Work required:
Where the line containing "Task: Toggle the plugin power bypass button" appears in the entries below, begin there and output every line through the last, exactly, minus the pictures.

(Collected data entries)

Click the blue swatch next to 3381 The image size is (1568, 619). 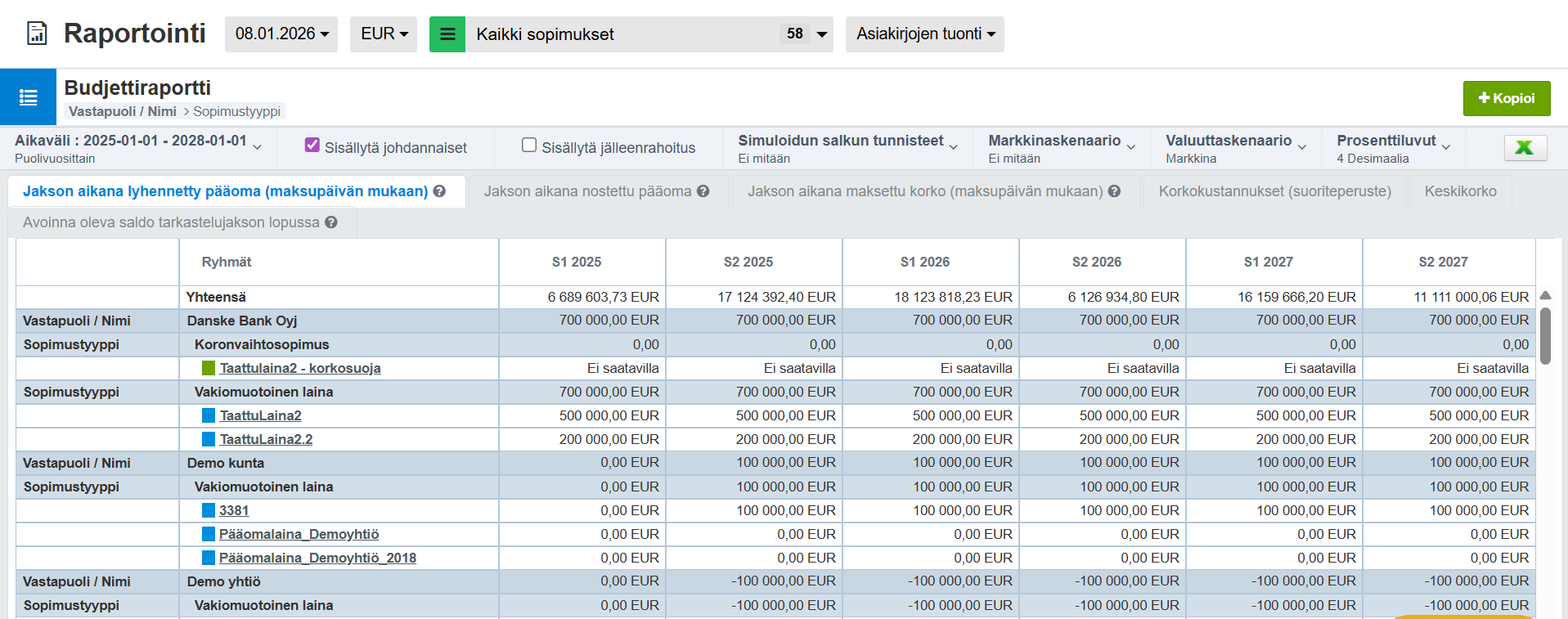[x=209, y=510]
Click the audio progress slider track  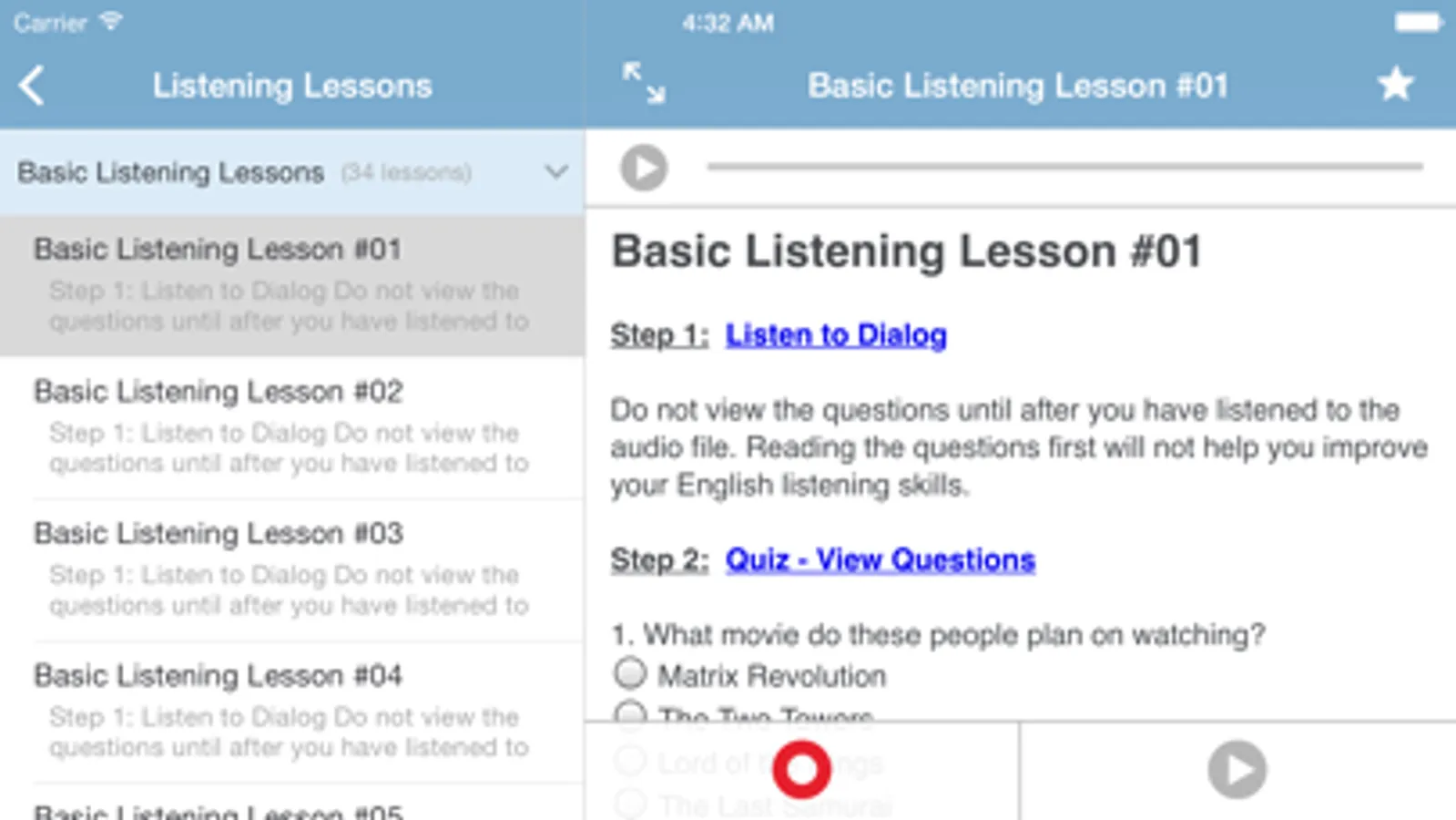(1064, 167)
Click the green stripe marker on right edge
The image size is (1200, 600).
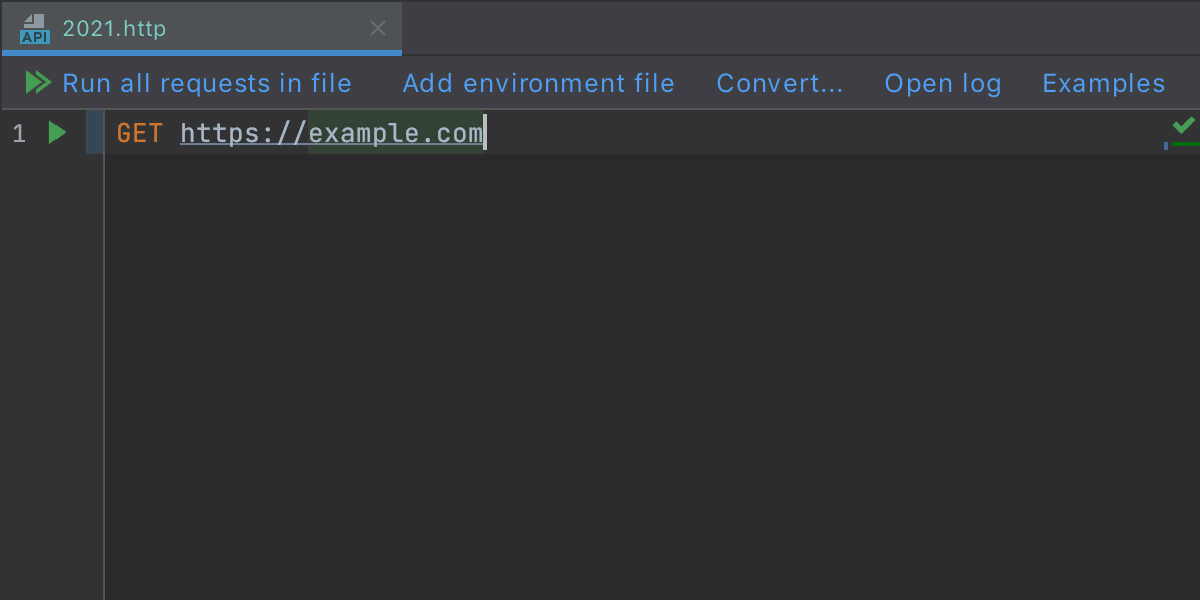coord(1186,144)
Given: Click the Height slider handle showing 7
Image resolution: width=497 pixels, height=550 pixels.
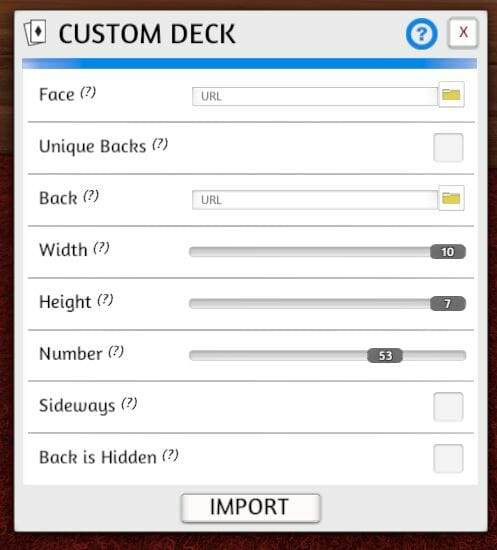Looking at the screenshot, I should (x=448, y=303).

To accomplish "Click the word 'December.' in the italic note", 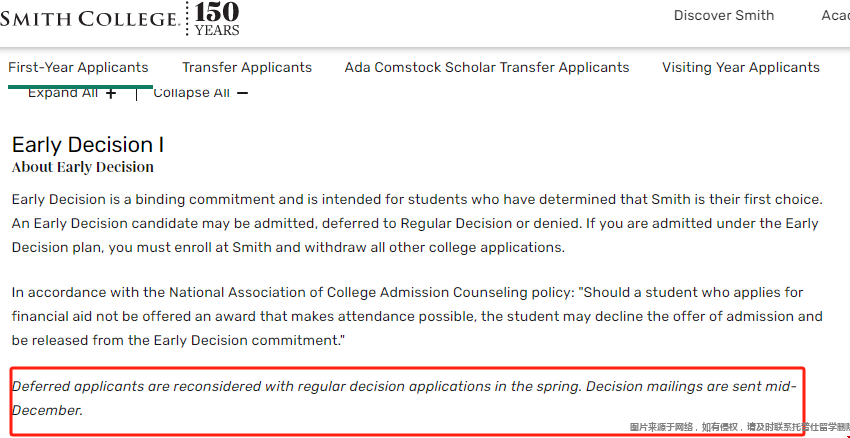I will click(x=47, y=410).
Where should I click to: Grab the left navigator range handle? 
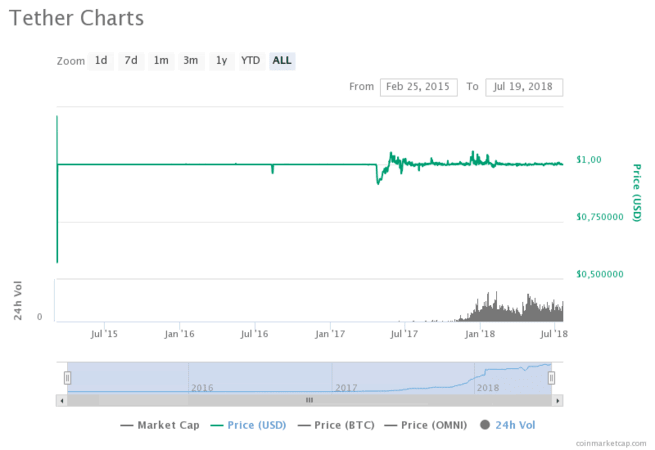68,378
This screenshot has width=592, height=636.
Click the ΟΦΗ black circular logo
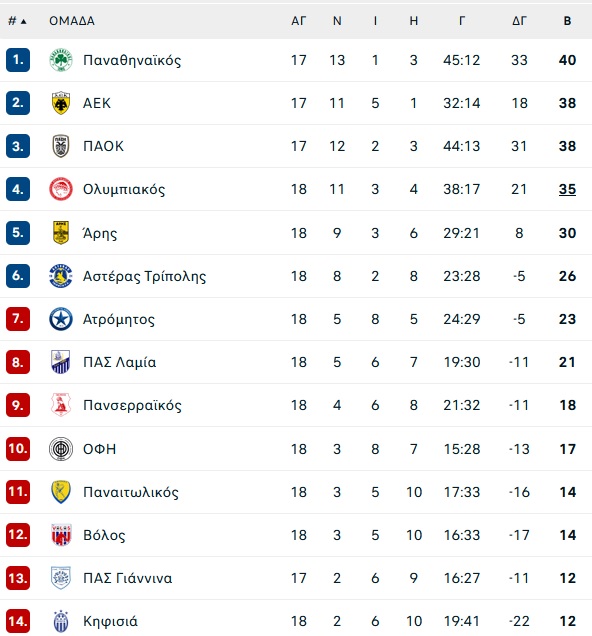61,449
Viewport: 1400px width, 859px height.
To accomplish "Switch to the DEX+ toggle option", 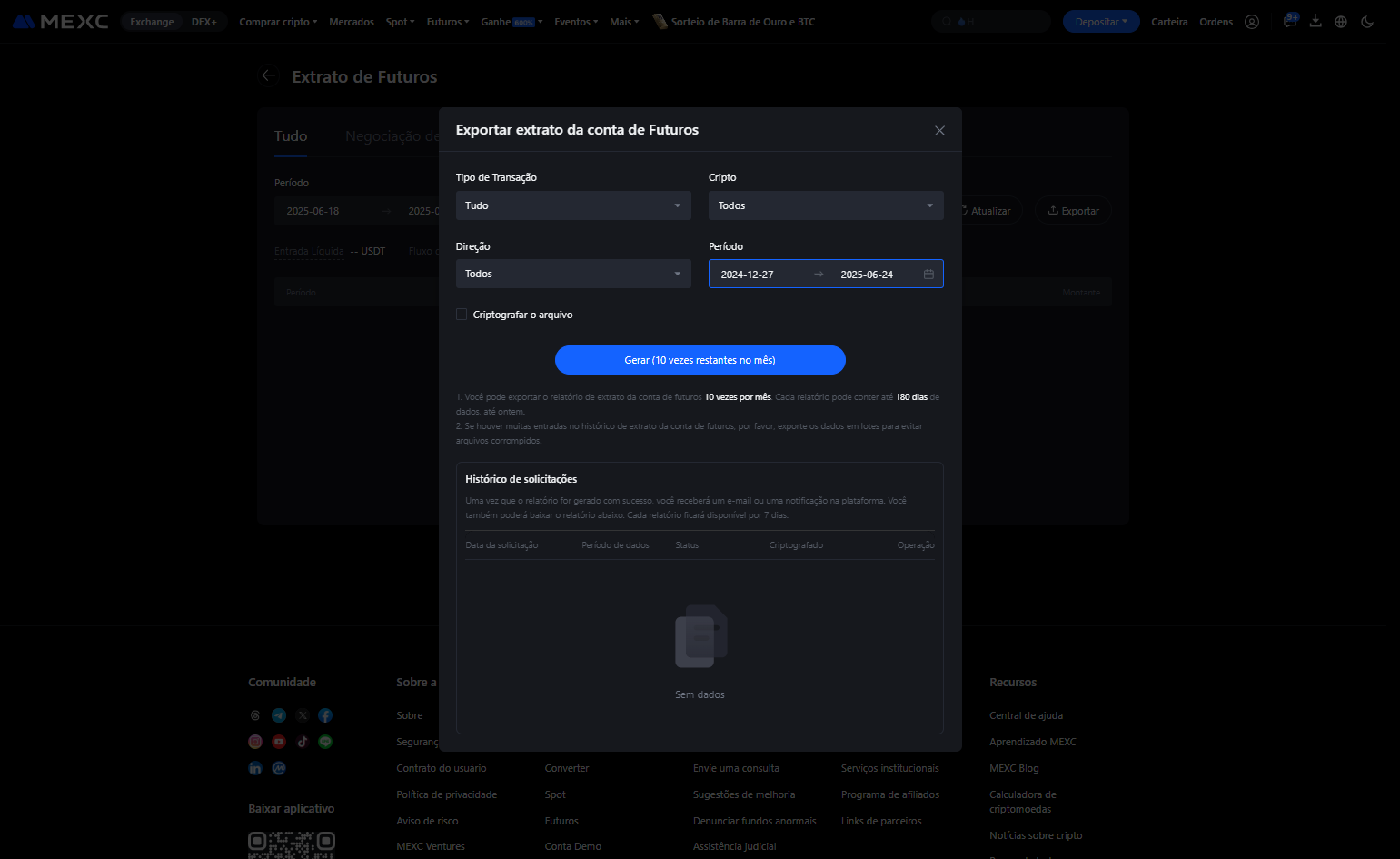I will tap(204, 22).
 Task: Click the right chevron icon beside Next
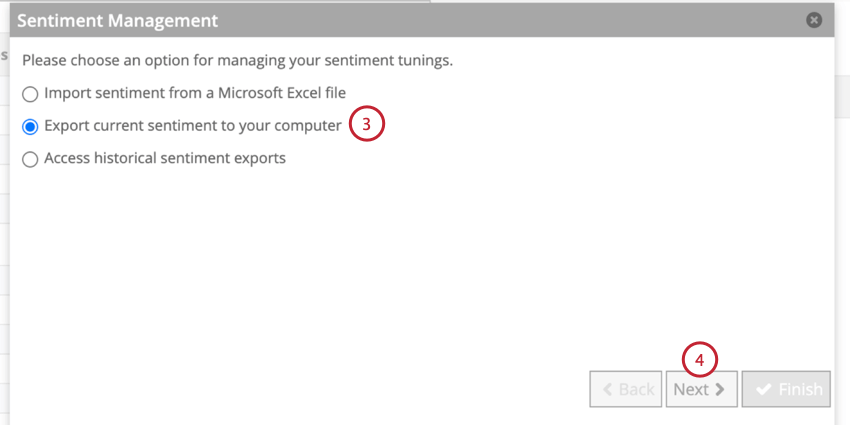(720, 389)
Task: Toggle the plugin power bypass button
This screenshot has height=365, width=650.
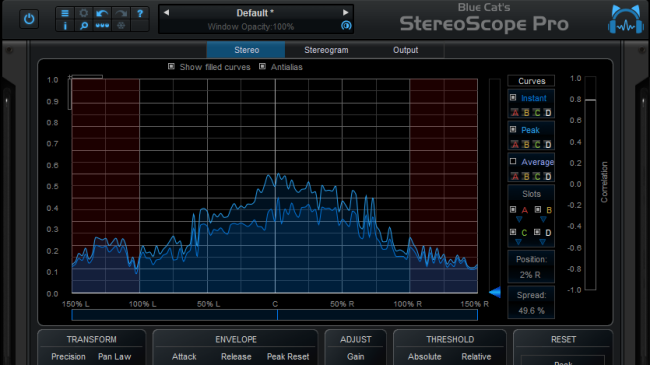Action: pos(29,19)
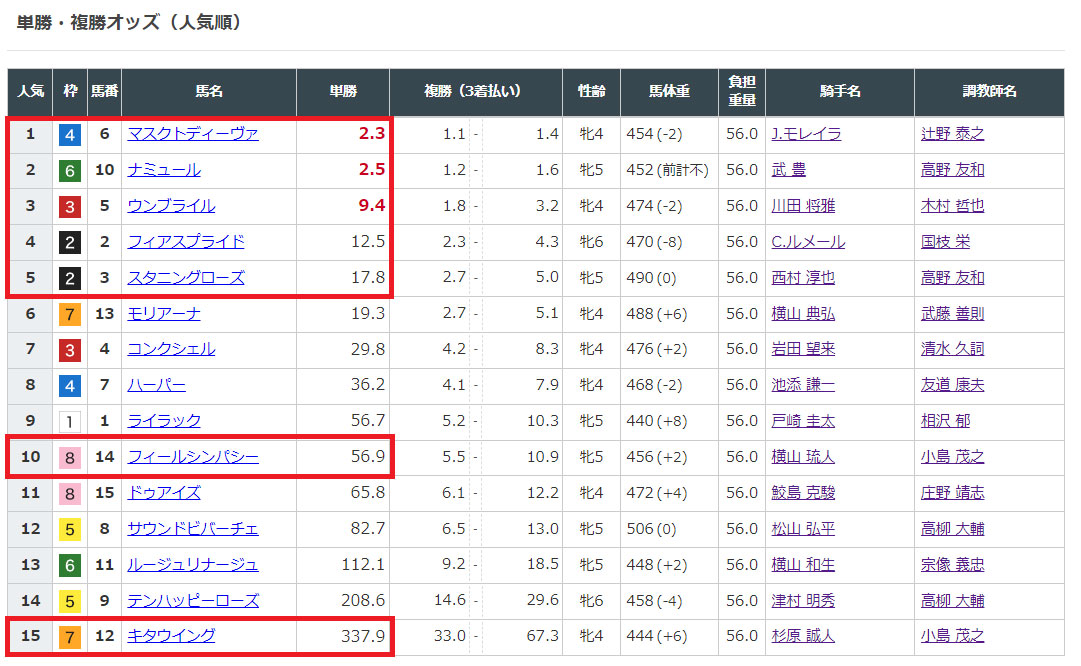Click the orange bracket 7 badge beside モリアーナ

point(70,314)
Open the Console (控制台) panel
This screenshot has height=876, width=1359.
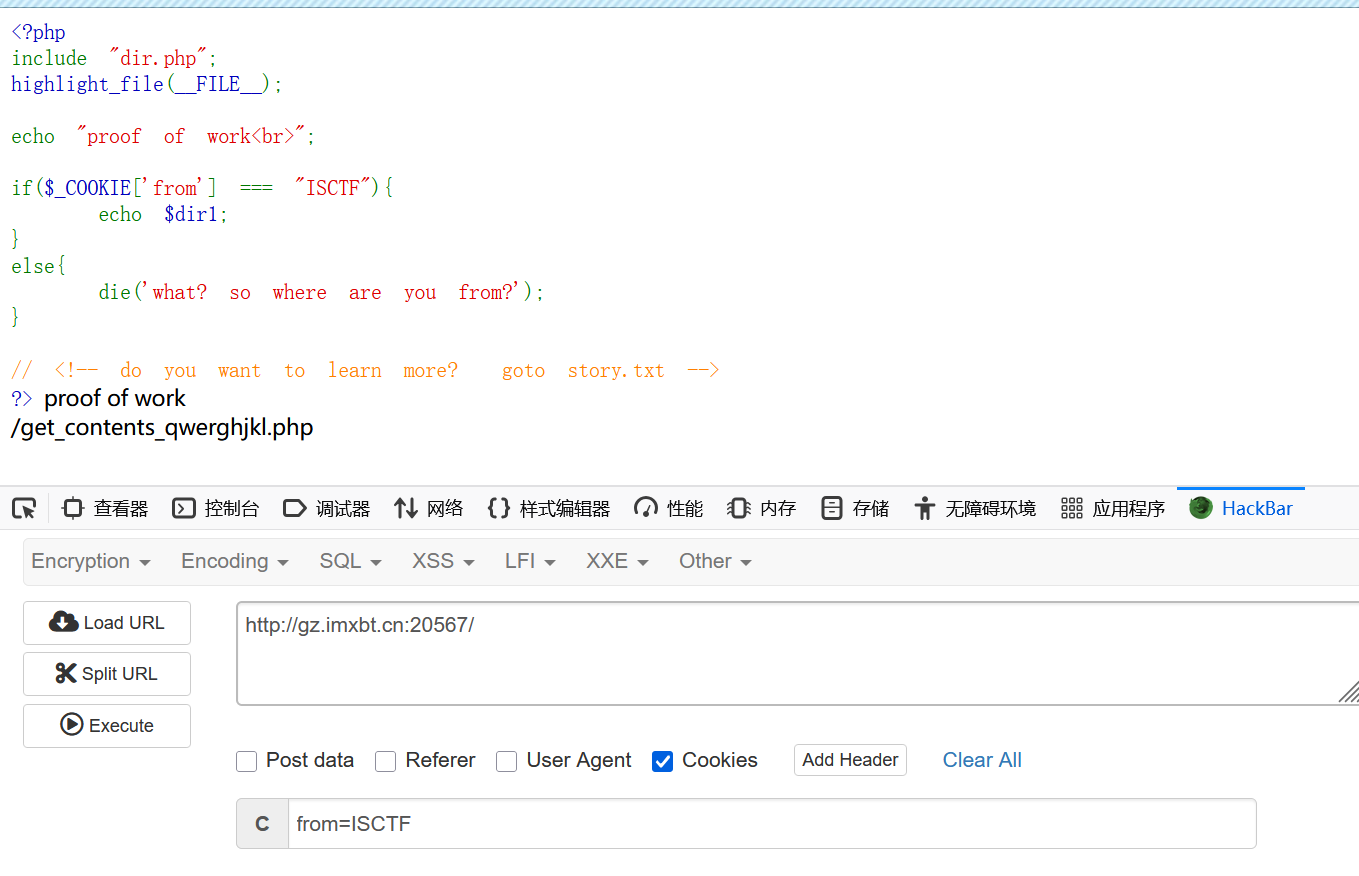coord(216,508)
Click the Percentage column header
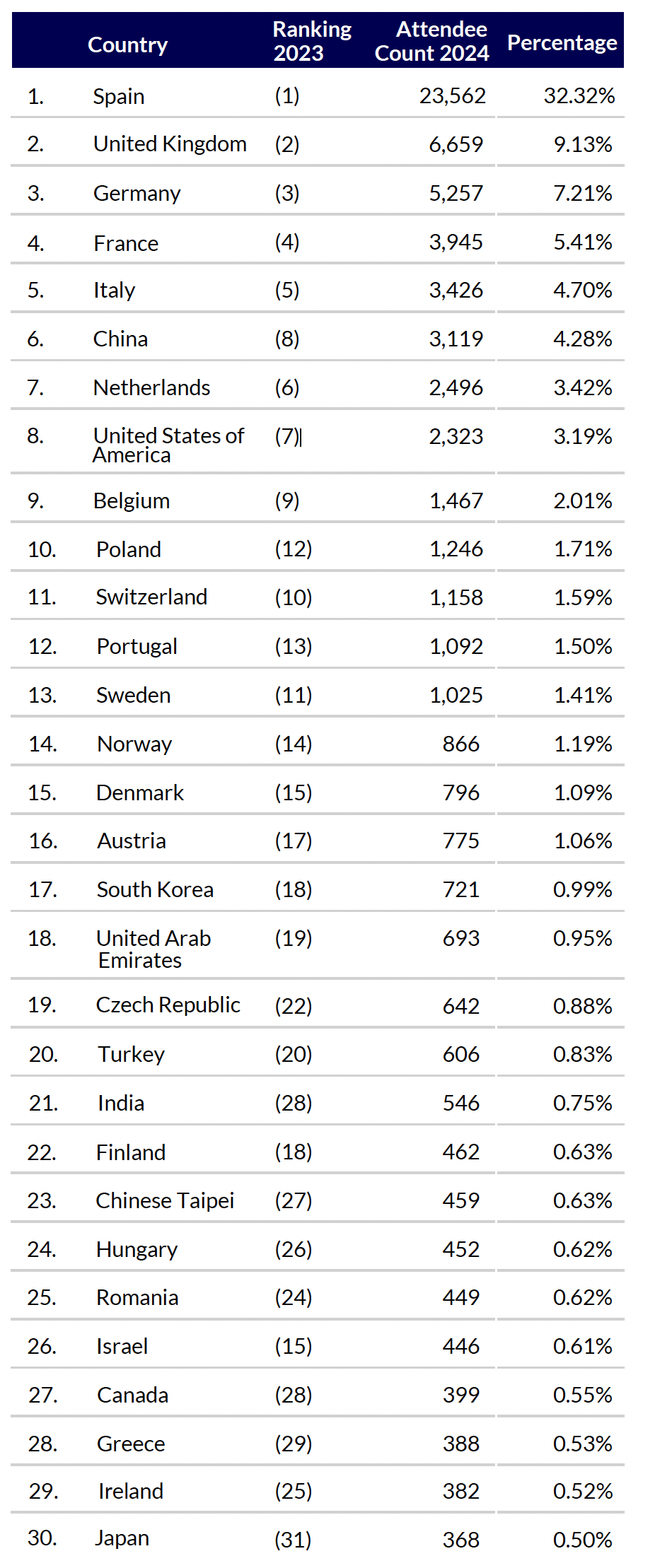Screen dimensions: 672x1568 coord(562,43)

Task result:
Task: Toggle the plugin power bypass button
This screenshot has height=365, width=650.
Action: pos(29,19)
Click the orange bracket 7 badge beside モリアーナ

point(70,314)
Open the Console (控制台) panel
This screenshot has height=876, width=1359.
coord(216,508)
Click the Percentage column header
Screen dimensions: 672x1568 coord(562,43)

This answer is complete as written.